Por un momento, tenemos que darles la razón. Son paradójicamente el efecto perverso de la mundialización y el modelo neoliberal. No hay duda de que la economía abierta, el mercado liberal, aumenta la riqueza de las naciones. Pero como ya sabemos, se producen entonces brechas enormes entre los más ricos y ya no solo los pobres sino con las mismas clases medias, he ahí el caso chileno. La gente que he visto marchar pacíficamente en Santiago, son clases medias, muy por encima de las nuestras (US$ 15,000 per cápita, Perú, US$ 6,000). Pero cuanto más se progrese, más abundan los marginales. Los que no tienen formación para obtener un empleo seguro. Los jubilados que no les alcanzan las miserables pensiones. Economía moderna, no todo el mundo está preparada para ello. Y entonces, la educación. Pero resulta carísima y la salud, casi imposible de salvarse de un cáncer si es que no eres rico, muy rico. 

A esto se añade un espacio gigantesco que separa a ricos de los medio ricos. Las grandes corporaciones que rigen la economía mundial por encima de Estados y naciones, no ven esas clases sociales mayoritarias, solo se conectan con financistas y empresarios pujantes. ¿Qué hacer con los ciudadanos que no tuvieron buena secundaria y estudios superiores, los malformados pese a todo, inclinados al consumismo? Cruel paradoja, los dueños del mundo generan un nuevo tipo de pueblo descontento. En las grandes ciudades, México, Lima, Buenos Aires, se habita en espacios separados, en culturas ajenas. En América Latina, lo más llamativo del populismo es el odio a las elites. Eso es grave. Eso es la Alemania de los años treinta en la que se buscaba un chivo expiatorio. No digo que las masas que circulan en las protestas sean nazis. Digo que la política que siempre es debate, se transforma en emociones. 
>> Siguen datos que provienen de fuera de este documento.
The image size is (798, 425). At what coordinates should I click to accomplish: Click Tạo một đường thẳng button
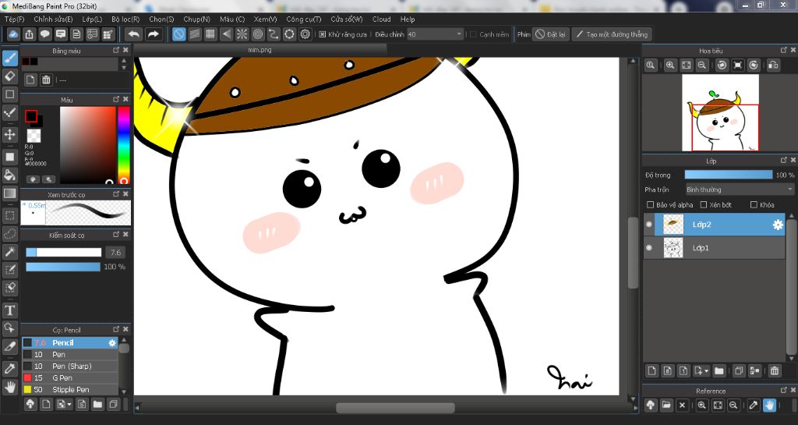[611, 34]
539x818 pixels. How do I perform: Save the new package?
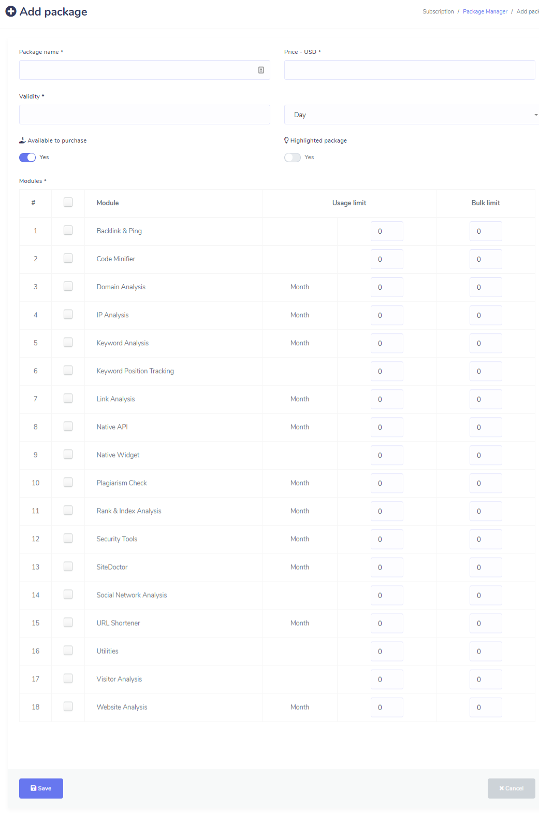41,788
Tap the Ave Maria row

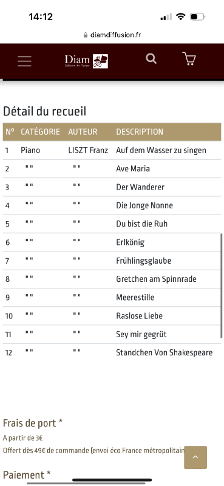pyautogui.click(x=112, y=169)
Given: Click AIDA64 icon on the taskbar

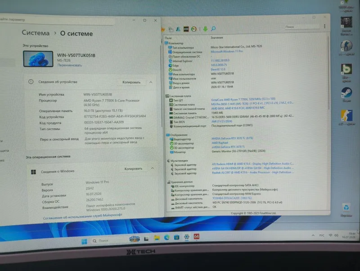Looking at the screenshot, I should point(197,236).
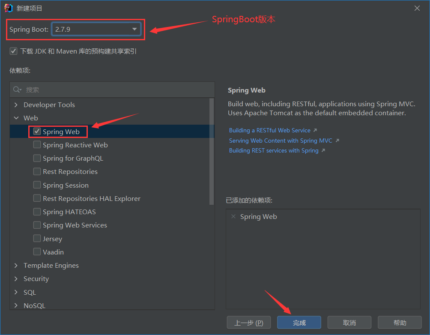Click the dependency search input field
Screen dimensions: 430x335
pos(116,90)
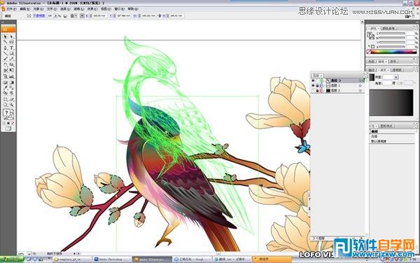Select the black arrow Selection tool
The image size is (420, 263).
(x=5, y=36)
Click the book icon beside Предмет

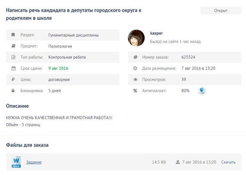13,46
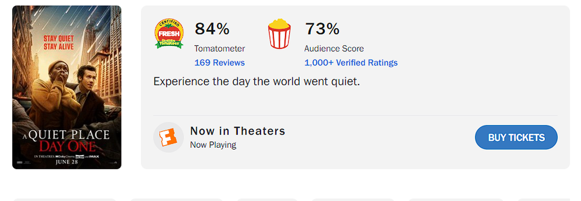Viewport: 581px width, 201px height.
Task: Click the Dolby Cinema logo on poster
Action: tap(64, 157)
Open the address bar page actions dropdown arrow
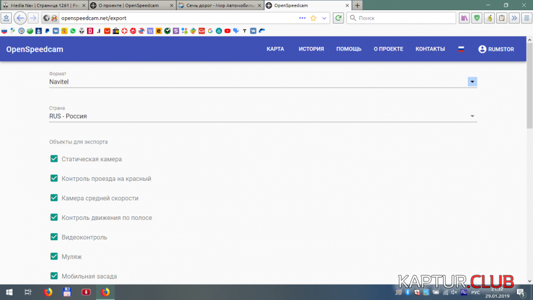Screen dimensions: 533x300 tap(325, 18)
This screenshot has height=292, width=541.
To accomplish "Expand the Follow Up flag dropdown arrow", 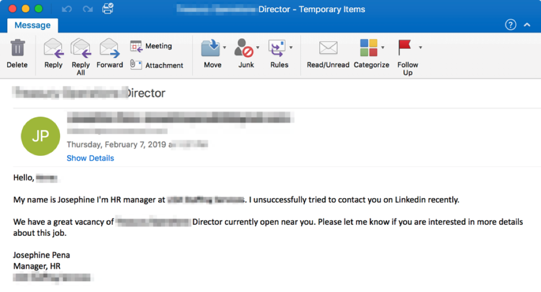I will click(420, 47).
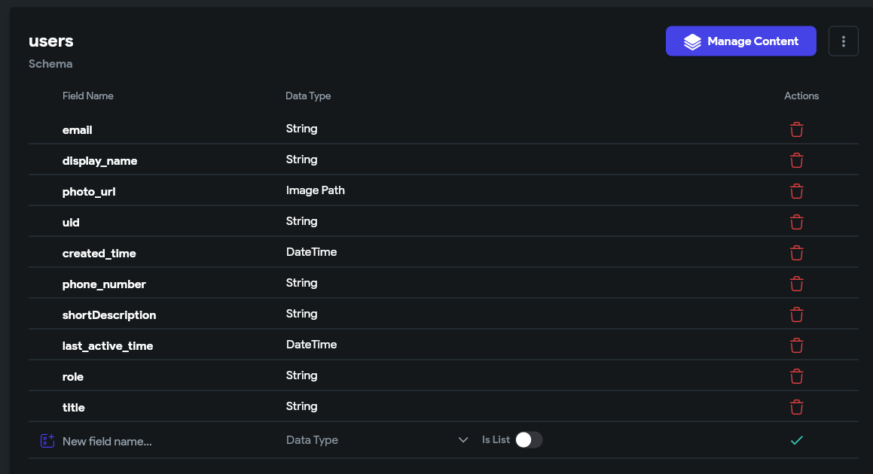Delete the display_name field

796,160
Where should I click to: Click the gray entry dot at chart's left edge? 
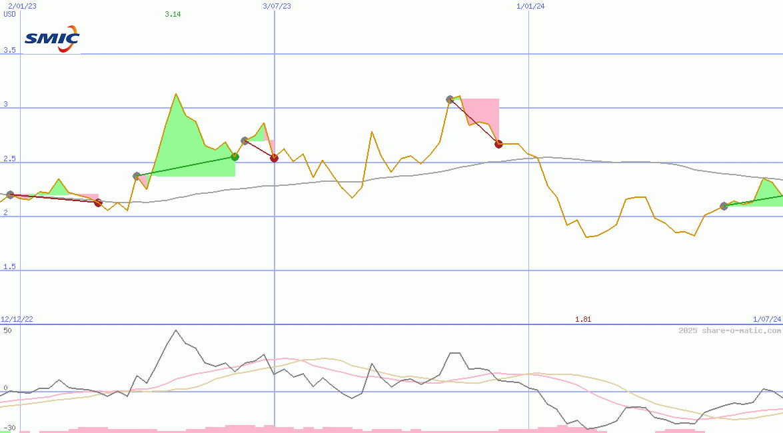pos(10,195)
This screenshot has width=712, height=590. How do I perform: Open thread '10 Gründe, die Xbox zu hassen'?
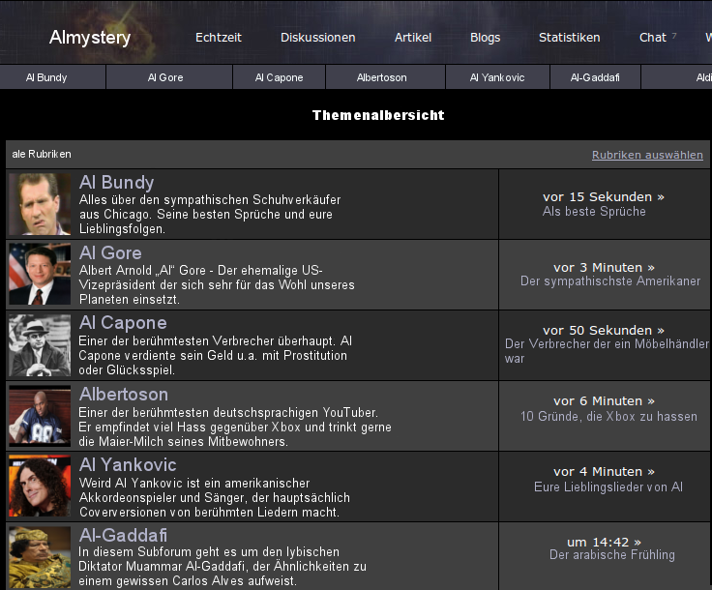point(608,416)
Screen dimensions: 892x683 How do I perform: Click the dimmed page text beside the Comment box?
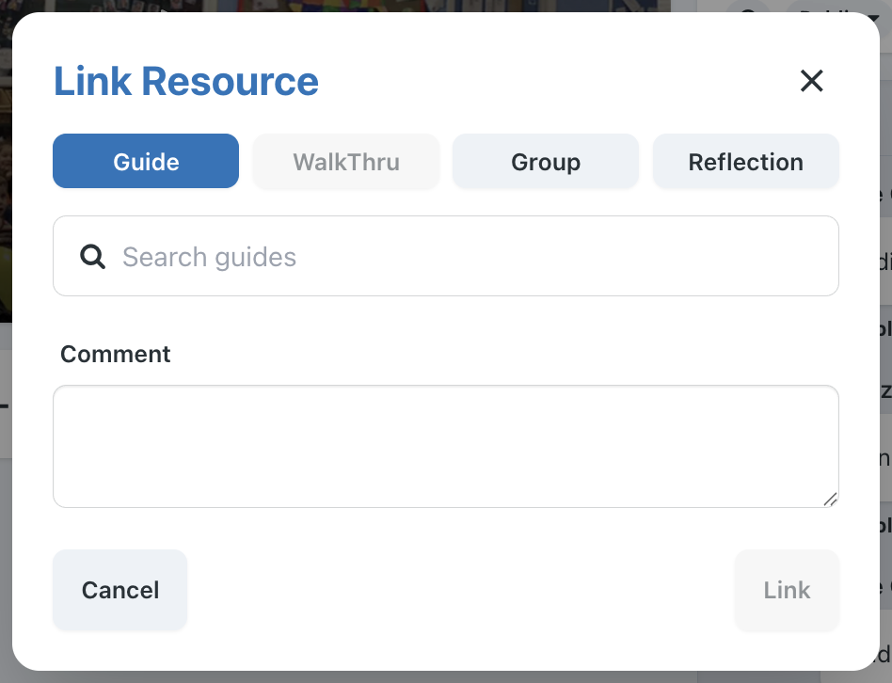point(884,457)
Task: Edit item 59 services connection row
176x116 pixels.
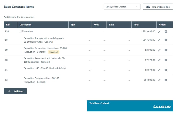Action: coord(159,50)
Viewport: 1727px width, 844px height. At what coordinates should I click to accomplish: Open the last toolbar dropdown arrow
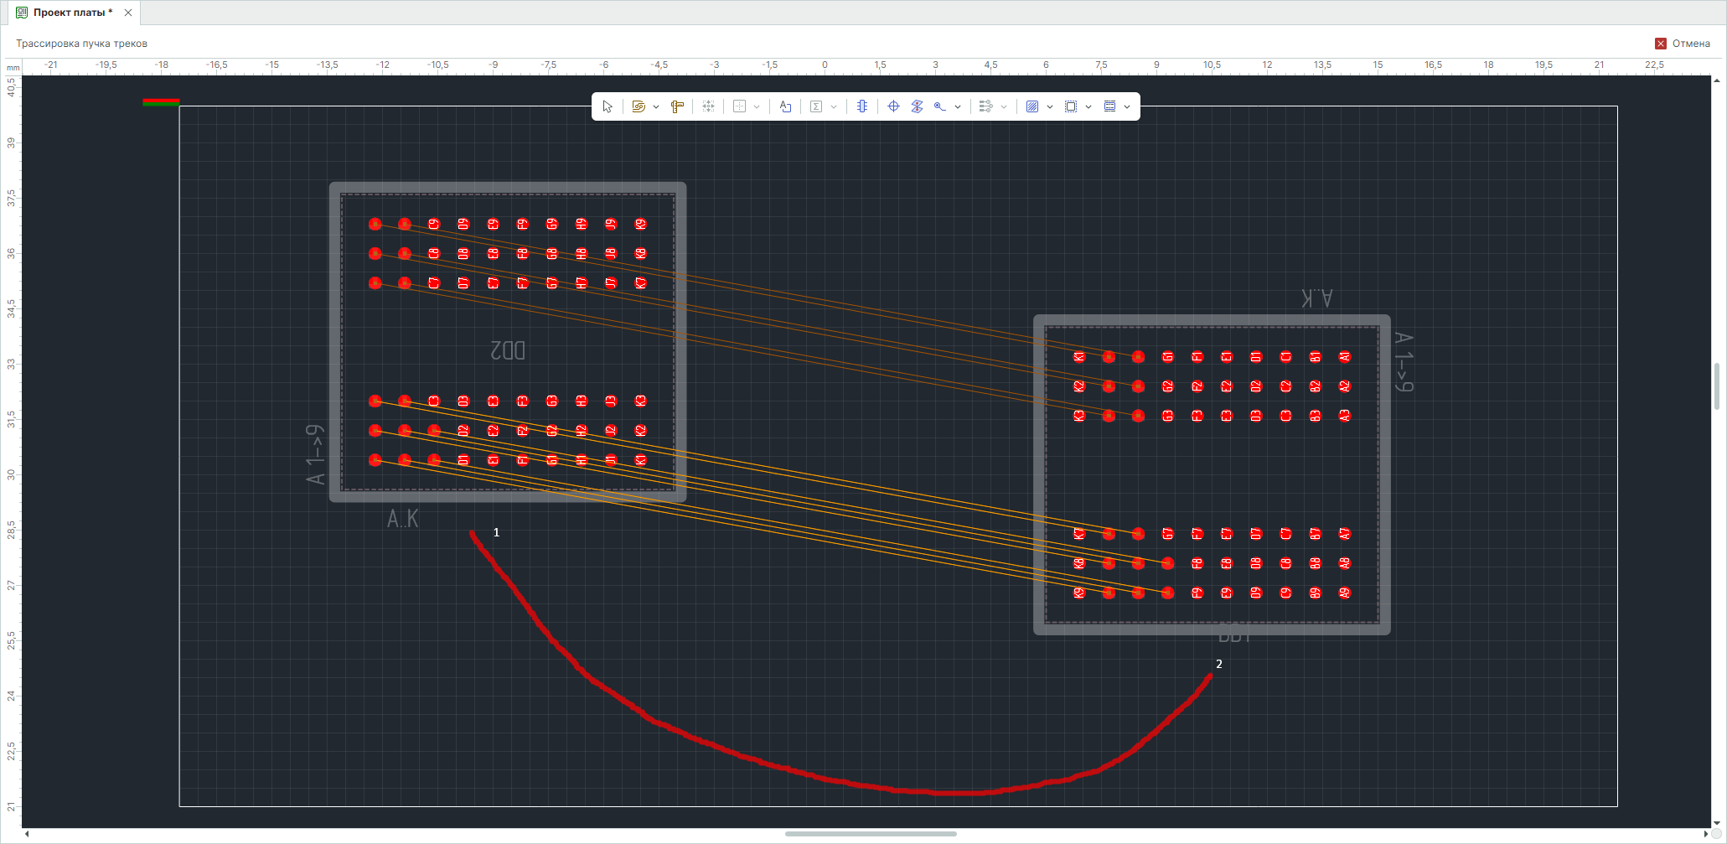click(1127, 106)
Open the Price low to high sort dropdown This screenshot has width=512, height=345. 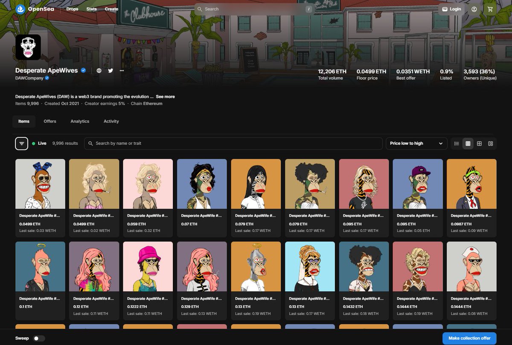coord(416,143)
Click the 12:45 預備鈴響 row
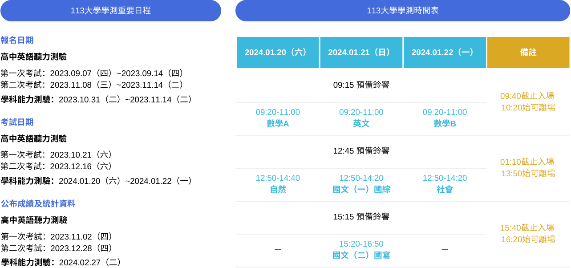 click(x=361, y=151)
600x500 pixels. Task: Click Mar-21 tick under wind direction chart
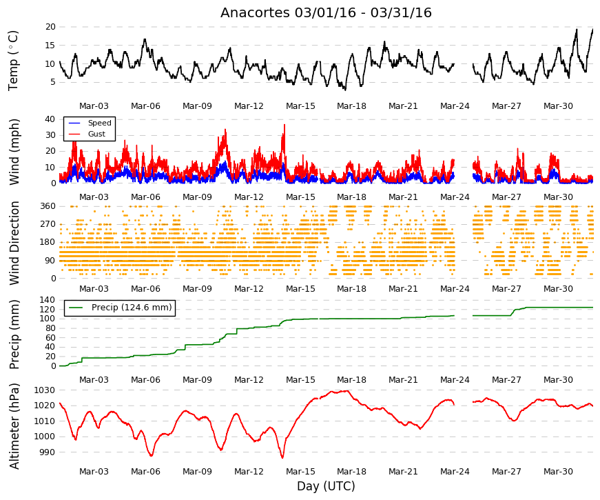pyautogui.click(x=403, y=289)
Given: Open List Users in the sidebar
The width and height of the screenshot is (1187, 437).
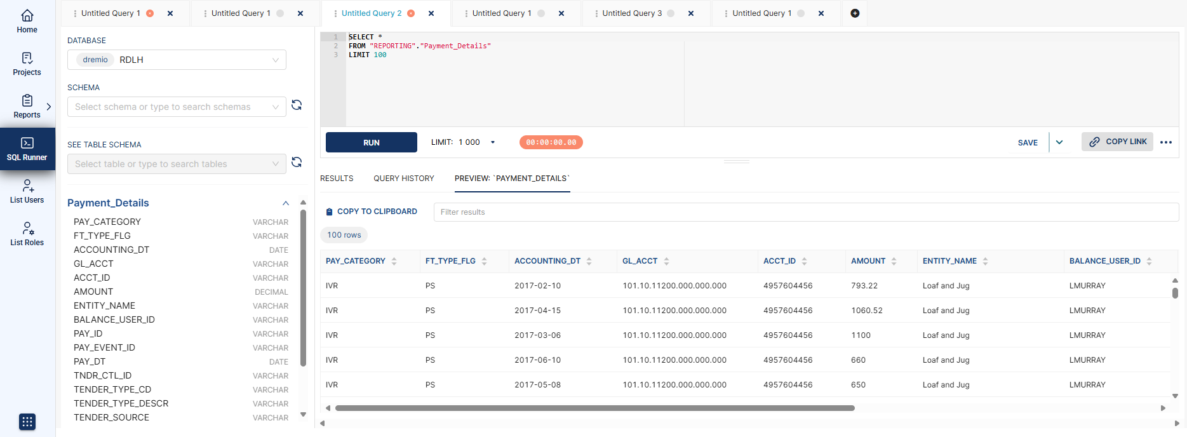Looking at the screenshot, I should click(27, 191).
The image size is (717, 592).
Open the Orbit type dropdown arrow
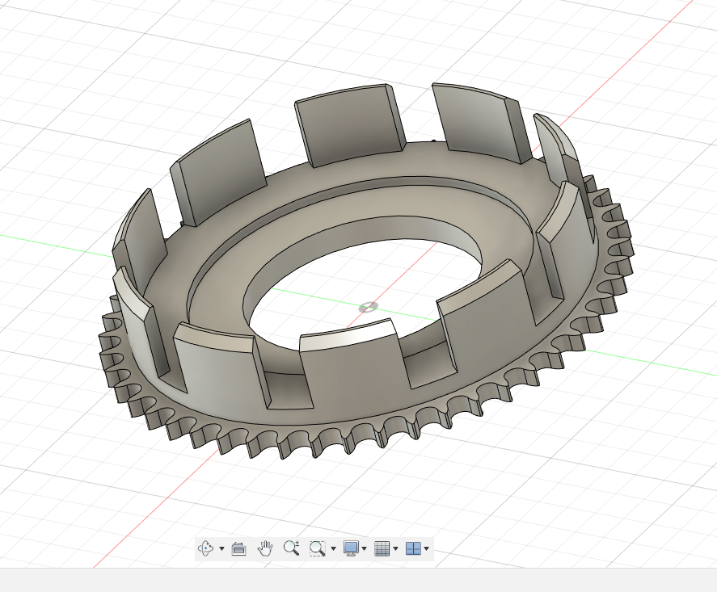[221, 549]
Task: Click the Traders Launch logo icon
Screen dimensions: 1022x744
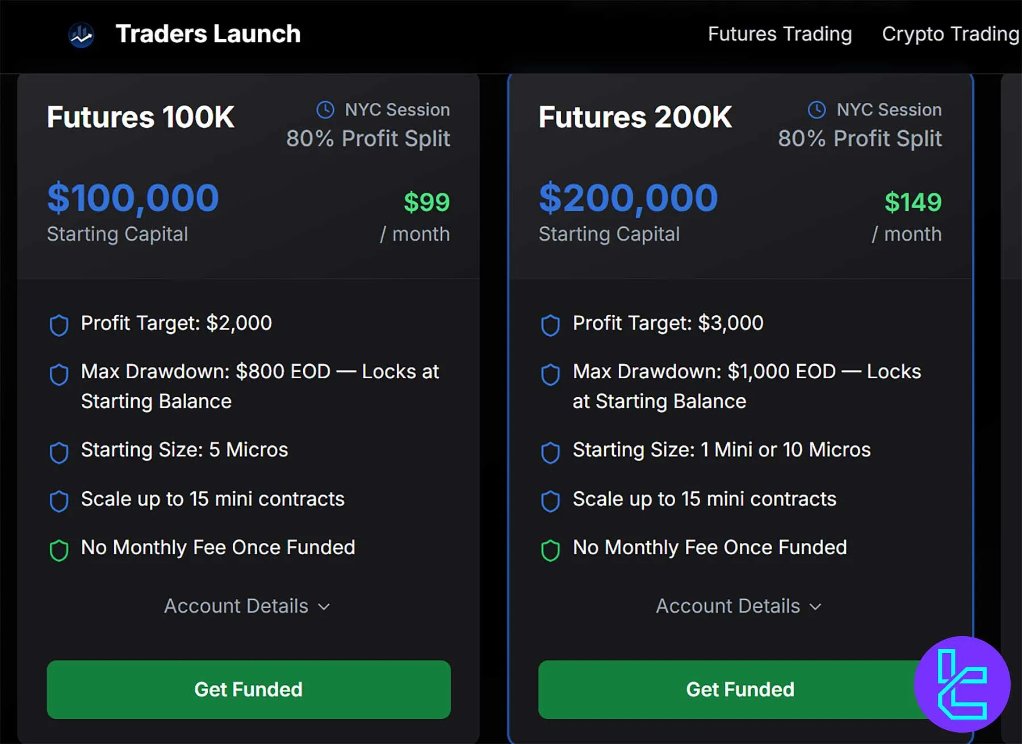Action: tap(80, 34)
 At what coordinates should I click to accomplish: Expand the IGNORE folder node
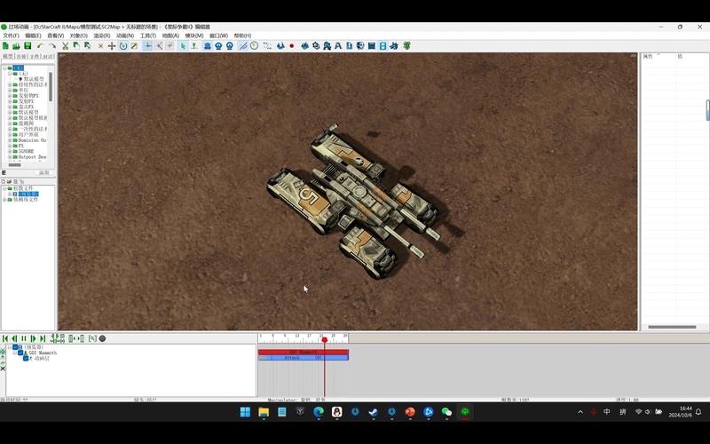click(10, 151)
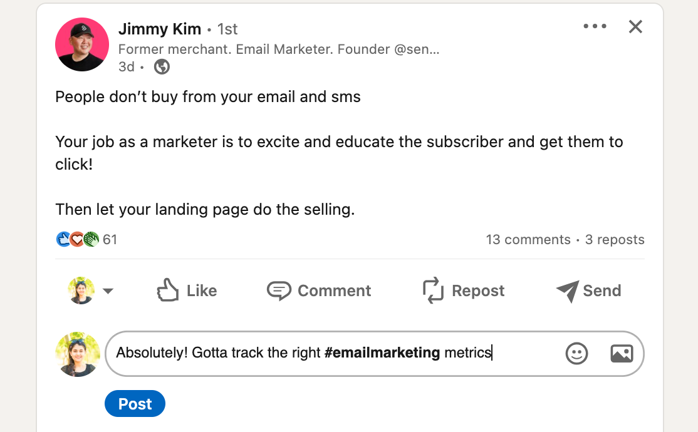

Si se sigue creyendo que nada importa las brechas sociales, puede pasar lo peor. Cuando el populismo, a partir de que la soberanía verdadera es la del pueblo, busque ciegamente su líder, lo encontrarán. El misterio del carisma personal. Y eso fue Mussolini, Hitler, Stalin, sin duda, césares totalitarios. Y en la línea de populistas con carisma —ese don para fascinar multitudes y pueblos enteros— Castro, Sukarno, Khomeini—. Dirigentes excepcionales, nos guste o no. El poder carismático, según Weber, puede ser tan legítimo como el poder tradicional o el poder legal-moderno, este último, con el sufragio. Siempre y cuando las mañas de la tecnología no intervengan, como en Bolivia.

Pero no se alarmen más allá de lo necesario. Lo digo para lo que creen que esto es nuevo, profesor de historia que soy: hubo césares democráticos, como de Gaulle, Haya de la Torre en los años treinta. Y un Perón que siempre llega al poder desde las urnas. ¿De modo que todos somos populistas? El tema es cómo la democracia debe continuar en las sociedades del siglo XXI sin caer en jefes de Estado omnipotentes, que tarde o temprano degeneran en despotismos. ¿Qué hay que hacer? Una democracia con élites que vengan del pueblo. Empresarios, no, zapateros a sus zapatos. Hijos del pueblo, no señoritos. Pero no repitamos el caso Toledo. ¿Cholo? ¡Un criollazo!